QA Runbook

Audience: dora developers (human or agent) running QA locally. Purpose: tell you which command to run, how to read the output, and what to do when something fails. Deep dives: see plan-agentic-qa-strategy.md for the strategy and rationale; this document is the operational reference. Coverage by capability: see testing-capabilities.md (#1633) when you need to know which tests cover a feature before touching it.

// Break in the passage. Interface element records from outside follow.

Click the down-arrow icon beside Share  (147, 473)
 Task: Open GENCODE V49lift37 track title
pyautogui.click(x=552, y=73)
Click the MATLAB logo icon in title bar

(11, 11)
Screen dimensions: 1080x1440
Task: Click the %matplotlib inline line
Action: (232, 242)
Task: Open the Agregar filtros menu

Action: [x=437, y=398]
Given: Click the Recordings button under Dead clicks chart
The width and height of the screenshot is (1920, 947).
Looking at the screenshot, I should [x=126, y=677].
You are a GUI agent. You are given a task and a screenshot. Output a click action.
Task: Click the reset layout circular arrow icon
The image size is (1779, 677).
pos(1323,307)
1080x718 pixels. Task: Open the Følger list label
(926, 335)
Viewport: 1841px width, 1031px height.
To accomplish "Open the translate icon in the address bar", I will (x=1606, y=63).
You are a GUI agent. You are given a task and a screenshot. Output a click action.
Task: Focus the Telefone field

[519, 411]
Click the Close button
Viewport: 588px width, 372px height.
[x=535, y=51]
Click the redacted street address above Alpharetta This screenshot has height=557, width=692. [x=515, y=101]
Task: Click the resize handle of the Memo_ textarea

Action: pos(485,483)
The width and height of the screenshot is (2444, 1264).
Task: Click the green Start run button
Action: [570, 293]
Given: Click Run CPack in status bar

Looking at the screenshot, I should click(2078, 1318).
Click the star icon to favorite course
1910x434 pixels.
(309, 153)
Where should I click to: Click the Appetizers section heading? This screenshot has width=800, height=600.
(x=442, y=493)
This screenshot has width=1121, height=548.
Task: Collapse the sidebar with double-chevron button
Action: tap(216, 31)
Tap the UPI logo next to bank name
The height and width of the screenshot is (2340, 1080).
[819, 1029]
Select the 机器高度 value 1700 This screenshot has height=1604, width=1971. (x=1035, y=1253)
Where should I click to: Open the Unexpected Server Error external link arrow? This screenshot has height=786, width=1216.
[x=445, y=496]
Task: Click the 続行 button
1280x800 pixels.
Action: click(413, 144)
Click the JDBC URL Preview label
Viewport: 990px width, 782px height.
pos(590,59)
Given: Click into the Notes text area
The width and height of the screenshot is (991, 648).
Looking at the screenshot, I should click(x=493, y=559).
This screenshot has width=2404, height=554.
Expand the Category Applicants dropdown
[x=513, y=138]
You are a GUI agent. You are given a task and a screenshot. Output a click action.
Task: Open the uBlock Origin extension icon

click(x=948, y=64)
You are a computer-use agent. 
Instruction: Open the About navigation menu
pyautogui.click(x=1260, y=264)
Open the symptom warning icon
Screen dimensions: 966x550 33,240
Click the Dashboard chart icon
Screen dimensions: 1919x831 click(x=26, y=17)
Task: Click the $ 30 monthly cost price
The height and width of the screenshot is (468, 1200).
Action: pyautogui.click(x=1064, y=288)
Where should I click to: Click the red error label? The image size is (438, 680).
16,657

Validation bar by change class: see agentic-qa-policy.md (#1634) to know how much validation a change needs.

1. TL;DR

# Before every commit (~15 seconds)
make qa-fast

# Before every push (~5-10 minutes)
make qa-full

# Target Tier 1 gate -- stronger than today's CI (~15 minutes)
make qa-deep

# Overnight run on a beefy machine -- Tier 2 equivalent (~30-60 min)
make qa-nightly

# Before tagging a release
make qa-release-gate

# Deliberate test-quality audit (NOT every nightly; takes 10-18 hrs)
make qa-mutation-audit

# Run all smoke-eligible example dataflows end-to-end (~15-20 min, orthogonal to ladder)
# Skips CUDA/ROS2/webcam/C++/interactive examples -- run `scripts/smoke-all.sh -h` for the SKIP list
make qa-examples
# or scope it: make qa-examples ARGS="--rust-only"

If you only remember one command: make qa-fast.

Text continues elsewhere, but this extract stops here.